Bioengineering of Escherichia coli Flagellar Type III Secretion system (FT3SS) for improved efficiency of protein export

Summary In order to produce high quality and yield of recombinant proteins one goal of the biotechnology industry is to reduce production costs as a large proportion (up to 80 %) goes into downstream processing. These processing costs could be reduced by direct export of protein product in to the medium. This in turn could be achieved by re-engineering of bacterial flagella type III secretion system (FT3SS) by converting it into a high efficiency protein export nano-machine. The flagella are comprised of motor and filament structures that provides the cells with motility but is also assembled de novo via protein exports of ~1700 subunit min-1 through the export apparatus.
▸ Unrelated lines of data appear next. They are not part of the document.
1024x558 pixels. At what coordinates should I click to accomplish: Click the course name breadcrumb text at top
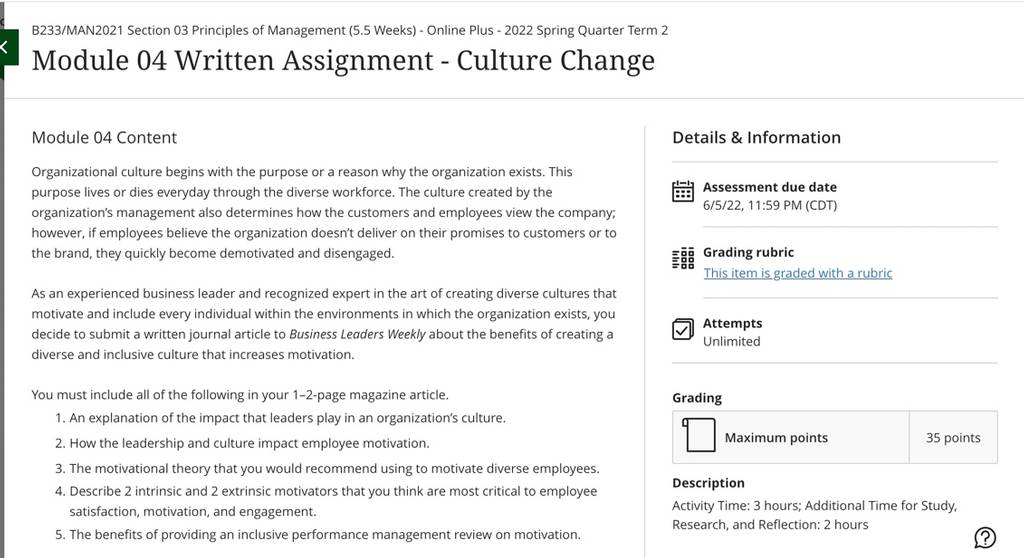click(349, 30)
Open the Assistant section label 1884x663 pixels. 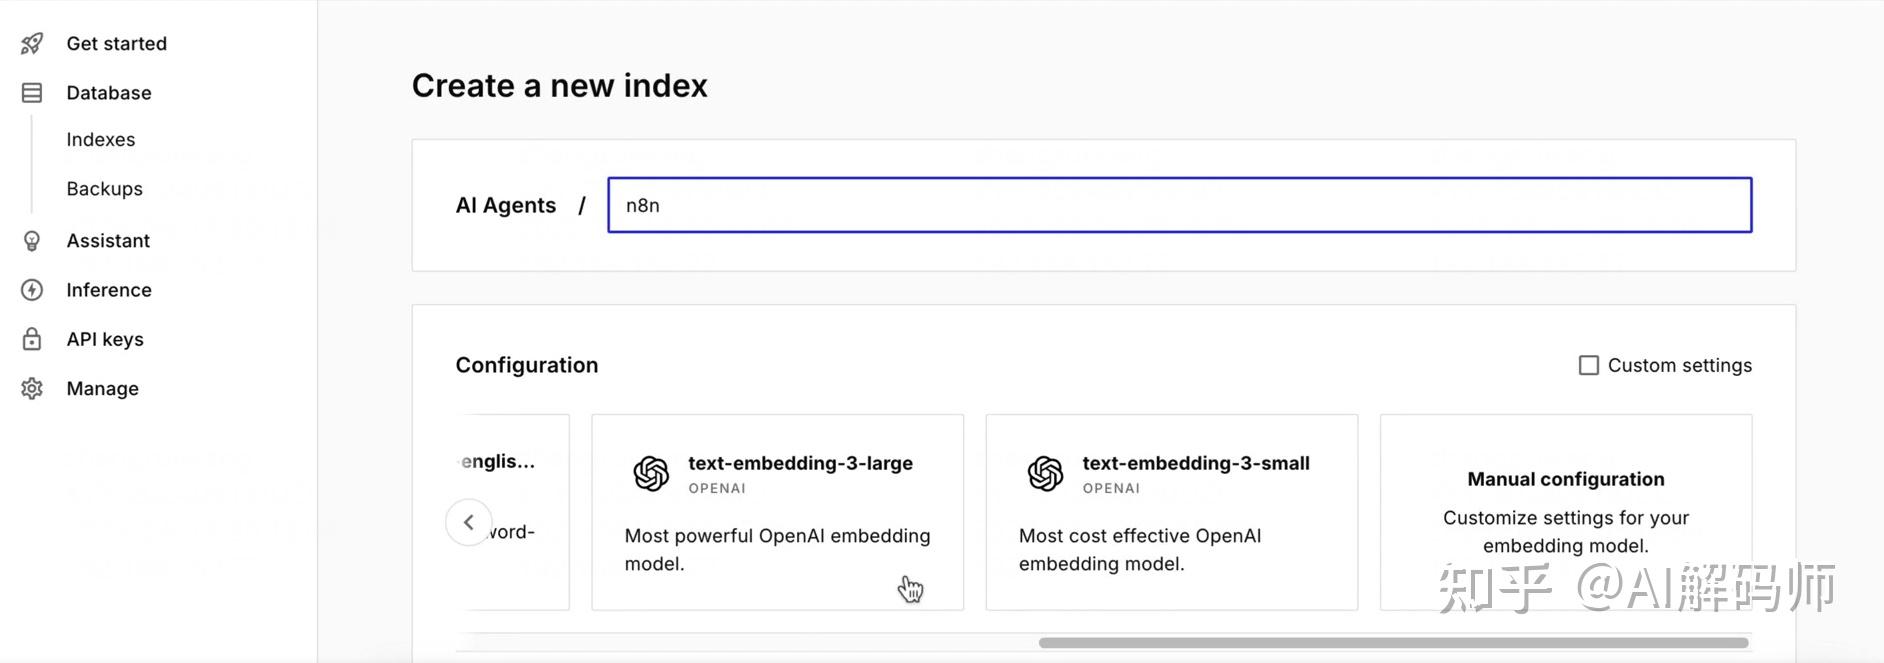[108, 241]
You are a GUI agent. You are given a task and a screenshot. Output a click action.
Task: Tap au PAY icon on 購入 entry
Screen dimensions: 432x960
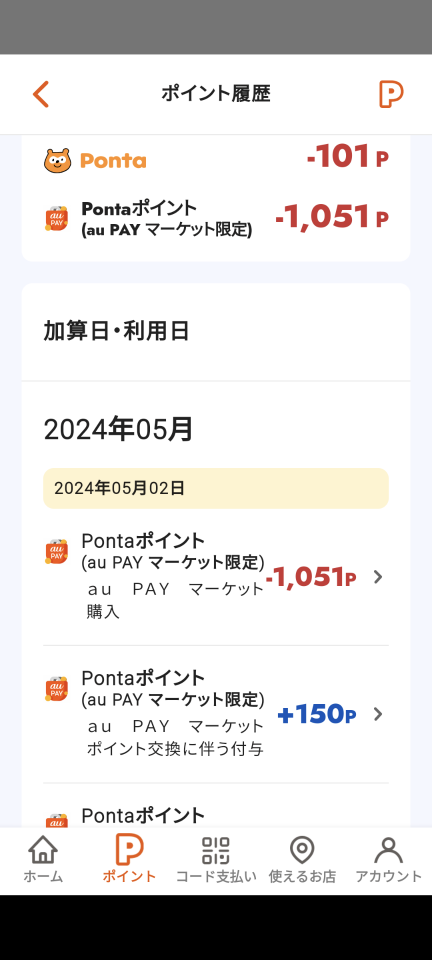click(x=56, y=552)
In terms of industrial biotechnology (IB), the FT3SS may enable a high efficiency, one-step export route from cytoplasm to the extracellular medium where the secretion rate is significantly higher than the range of IB relevant secretion systems. The main aim of this research project was to fully explore and engineer the FT3SS in order to convert Escherichia coli into a ‘Super-Secretor’ strain, that would export proteins directly in to the medium. This was achieved by using a secretion construct which harboured Cutinase cargo along with an element of native flagellin (untranslated region and late secretion signal) and purifications tags. Following the optimisation of a high throughput assay, the most efficient secretion signal and engineered strain combination was investigated with a systems biology-proteomics approach (iTRAQ) to highlight protein regulation existed during secretion. In parallel, a genomic screening approach was set-up to highlight novel genes to improve protein export. Finally, the genes encoding the highlighted proteins along with potential regulatory small non-coding RNA (snRNA) were further tested in order to investigate whether they would improve protein secretion, however, the engineered ΔclpX ΔarcZ strain was obtained which significantly improved the protein export via the modified FT3SS. These approaches comprehensively allowed secretion yields to be improved significantly, alongside the wealth of knowledge gained in this thesis is completely explored it suggest that the FT3SS platform might outcompete the current commercial protein secretion systems utilised in the IB industry.